While the Urban Waste Water Treatment Directive (UWWTD) has seen a high level of implementation – 98% of EU waste waters are adequately collected and 92% adequately treated, according to the 2019 REFIT Evaluation – the initial Directive was focused on pollution from domestic sources collected and treated in centralised facilities. Less attention was given to other sources of urban pollution from small settlements, non-centralised treatment facilities or the affect of heavy rains, which is an increasing problem with the consequent storm water overflows and urban runoff representing an E. Coli hazard.

The European Commission also says that the UWWTD is falling short of EU Green Deal policy objectives, other than in reducing pollution. The sector accounts for 0.8% of the total energy use in the EU and was responsible, in 2018, for 0.86% of the total EU greenhouse gas emissions. The Commission says almost one third of these emissions could be avoided by improving treatment process, better using sludge and increasing the uptake of energy efficiency and renewable technologies which remain low.

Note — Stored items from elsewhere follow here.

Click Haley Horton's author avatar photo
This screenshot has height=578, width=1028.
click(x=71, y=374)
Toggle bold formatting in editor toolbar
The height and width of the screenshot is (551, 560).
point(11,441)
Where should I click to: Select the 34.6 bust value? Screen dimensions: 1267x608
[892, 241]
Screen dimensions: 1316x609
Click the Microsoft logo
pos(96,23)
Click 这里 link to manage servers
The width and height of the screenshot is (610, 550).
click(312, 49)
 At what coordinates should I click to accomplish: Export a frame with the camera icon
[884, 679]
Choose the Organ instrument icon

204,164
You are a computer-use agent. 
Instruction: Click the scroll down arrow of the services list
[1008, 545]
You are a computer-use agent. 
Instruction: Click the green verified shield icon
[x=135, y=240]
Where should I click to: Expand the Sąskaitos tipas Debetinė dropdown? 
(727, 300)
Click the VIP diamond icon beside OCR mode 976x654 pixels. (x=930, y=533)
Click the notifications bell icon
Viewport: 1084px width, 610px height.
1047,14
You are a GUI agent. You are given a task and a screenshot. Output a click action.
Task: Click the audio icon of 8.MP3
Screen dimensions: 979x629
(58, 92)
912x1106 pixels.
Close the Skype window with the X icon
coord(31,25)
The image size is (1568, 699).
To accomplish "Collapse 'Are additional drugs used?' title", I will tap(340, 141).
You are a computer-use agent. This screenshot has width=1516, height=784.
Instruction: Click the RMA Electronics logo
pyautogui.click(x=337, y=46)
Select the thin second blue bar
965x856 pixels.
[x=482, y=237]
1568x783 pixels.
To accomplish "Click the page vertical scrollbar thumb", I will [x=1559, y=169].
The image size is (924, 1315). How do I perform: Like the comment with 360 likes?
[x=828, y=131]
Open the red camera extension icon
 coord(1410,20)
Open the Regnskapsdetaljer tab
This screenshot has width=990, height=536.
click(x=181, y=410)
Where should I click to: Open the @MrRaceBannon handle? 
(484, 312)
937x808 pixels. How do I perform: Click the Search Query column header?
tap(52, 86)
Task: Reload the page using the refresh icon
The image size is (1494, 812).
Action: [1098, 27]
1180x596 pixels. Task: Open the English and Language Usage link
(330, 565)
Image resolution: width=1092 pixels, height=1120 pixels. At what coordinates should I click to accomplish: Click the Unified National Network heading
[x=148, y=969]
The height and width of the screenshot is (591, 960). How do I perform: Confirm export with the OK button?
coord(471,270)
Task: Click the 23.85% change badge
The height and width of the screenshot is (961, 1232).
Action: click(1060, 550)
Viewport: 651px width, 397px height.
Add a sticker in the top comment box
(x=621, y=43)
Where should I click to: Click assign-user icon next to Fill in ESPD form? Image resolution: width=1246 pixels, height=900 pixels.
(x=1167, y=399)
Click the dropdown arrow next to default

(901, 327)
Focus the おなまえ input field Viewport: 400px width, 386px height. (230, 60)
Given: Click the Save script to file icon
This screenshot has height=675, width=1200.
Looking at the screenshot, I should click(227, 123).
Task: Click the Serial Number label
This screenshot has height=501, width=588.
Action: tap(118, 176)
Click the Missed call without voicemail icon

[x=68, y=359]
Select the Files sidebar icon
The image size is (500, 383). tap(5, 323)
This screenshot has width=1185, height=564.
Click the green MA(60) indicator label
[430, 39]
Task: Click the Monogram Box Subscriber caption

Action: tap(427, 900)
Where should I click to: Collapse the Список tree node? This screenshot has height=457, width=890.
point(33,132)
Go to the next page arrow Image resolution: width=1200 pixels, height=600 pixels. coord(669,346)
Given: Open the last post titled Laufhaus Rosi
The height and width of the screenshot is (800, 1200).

The proposal, unveiled in October, was welcomed by EurEau, whose members supply 96% of Europe´s population with water. Acting EurEau President, Pär Dalhielm, said it is: “suitably ambitious, as it courageously addresses the remaining environmental pollution and public health protection challenges we face in Europe. Additionally, it sets the agenda for waste water services. We acknowledge this vision and we are ready to realise it. “This is possible with time to implement, sufficient investments and regulations that help polluters play a more central role in contributing to the transition.”